Non-recourse factoring
NON-RECOURSE FACTORING – financing of receivables with insurance option
Four reason to choose Coface non-recourse factoring
- advance payment on account of the financed receivables
- a takeover of debtors' insolvency risk (of up to 100 per cent)
- lower costs due to combining factoring with other Coface services
- financing not increasing short-term liabilities
Coface non-recourse factoring is more than just financing short-term receivables, but also a up to 100 per cent protection within the credit limit.
This product is perfect for all those who wish to collect their payments quickly and get protection against their clients insolvency. Non-recourse factoring with a 100 per cent of default risk take over does not increase short-term liabilities (off- balance-sheet financing).

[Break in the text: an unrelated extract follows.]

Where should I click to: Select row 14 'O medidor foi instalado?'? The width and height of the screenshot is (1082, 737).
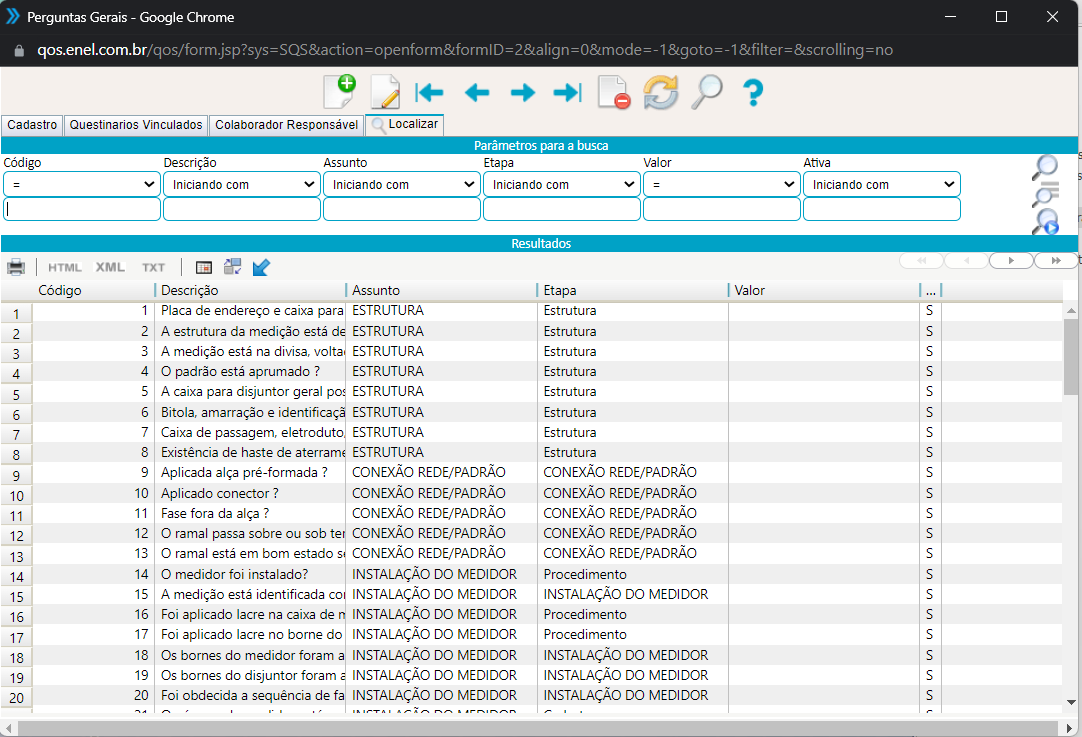coord(234,574)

TWO TYPES OF FACTORING CONTRACTS:
STANDARD – by signing one contract you get both financing and insurance
COMPLETE – financing and insurance may be negotiated separately to suit your special needs
NON-RECOURSE FACTORING ALLOWS YOU TO:
- risk assessment and monitoring done by a single provider which means faster service saving your time and money
- improve safety of the business by getting fast and reliable financial condition assessment of your potential clients – both domestic and foreign ones
- get an access to the Poland's biggest Coface company info database
- up-keep good financial indicator – conversion of receivables to cash in the balance sheet
Non-recourse factoring instead of working-capital credit – a case study

A dairy product producer has been selling their products to 20 wholesalers located all over the country for a few years now. The clients require trade credit of average payment term of 45 days, whereas the producer has to pay their payables to milk suppliers within 7 days of the purchase date. This discrepancy makes the producer look for an extra source of receivables financing. The company is not willing to take a working-capital bank credit, as they are planning a major production facility investment to be financed with the use of a bank loan, and a working capital credit would burden their short-term liability side, and elevate the cost of the investment loan.

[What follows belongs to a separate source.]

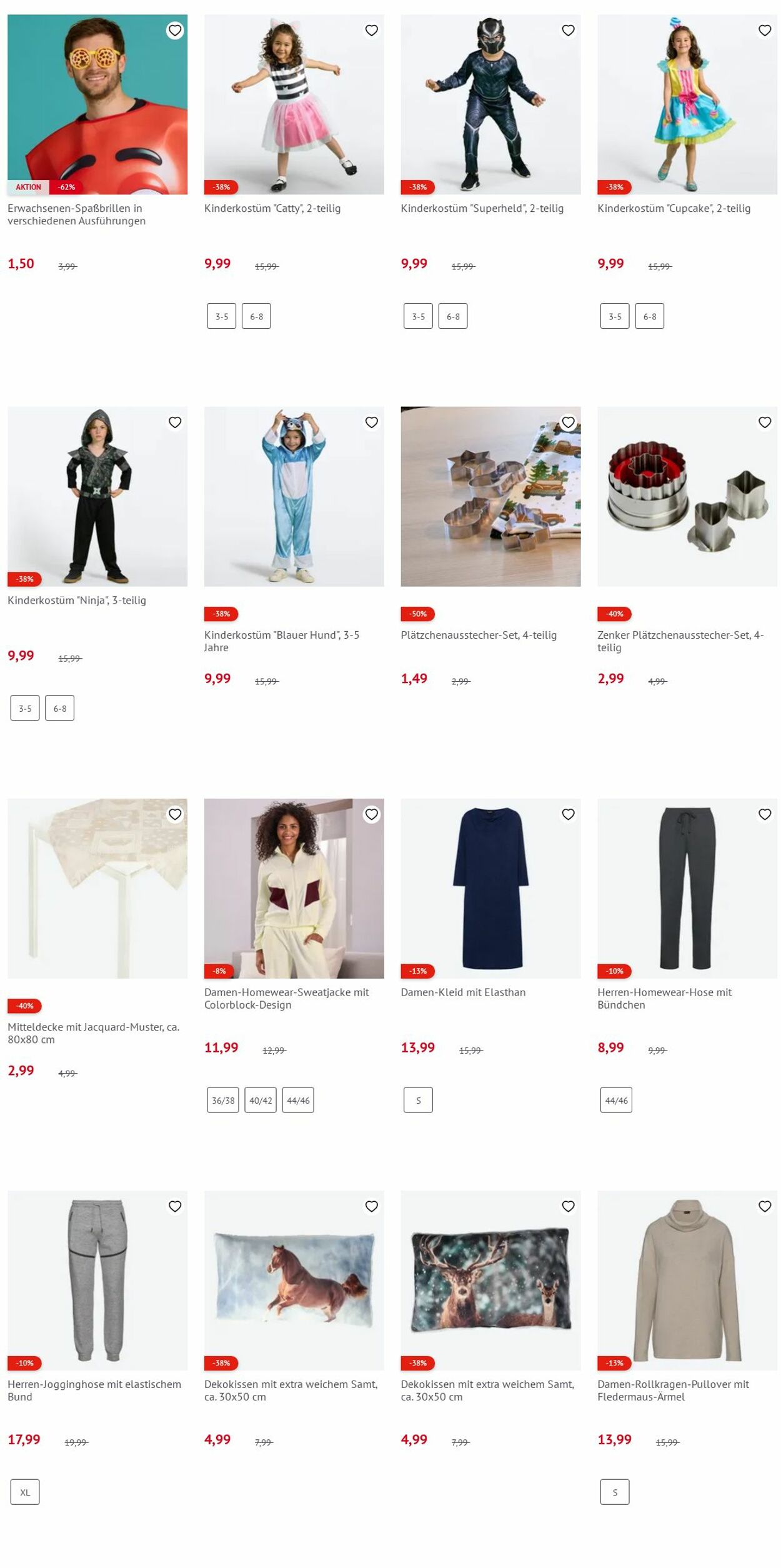Image resolution: width=781 pixels, height=1568 pixels.
Task: Select size S for Rollkragen-Pullover
Action: (x=615, y=1492)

Instead of taking a working-capital credit, the company decides to sign a non-recourse factoring contract (with a default risk takeover) with Coface. Now the company assigns their selected receivables to Coface, and straight away receives an advance payment of up to 90 per cent of the invoice total amount. The remaining amount is paid out on the client payment day.
To sum up
Instead of waiting 45 days for payment from their clients, the company gets cash within 48 hours of notifying Coface on the issuance. Moreover, the factor has assumed the whole risk of long-term payment default or even insolvency of all wholesalers specified in the contract.
Coface factoring turns out to be an excellent device to improve the company's liquidity and to monitor the incoming payments in the ever changing business environment which requires constant update of information related to debtor credibility.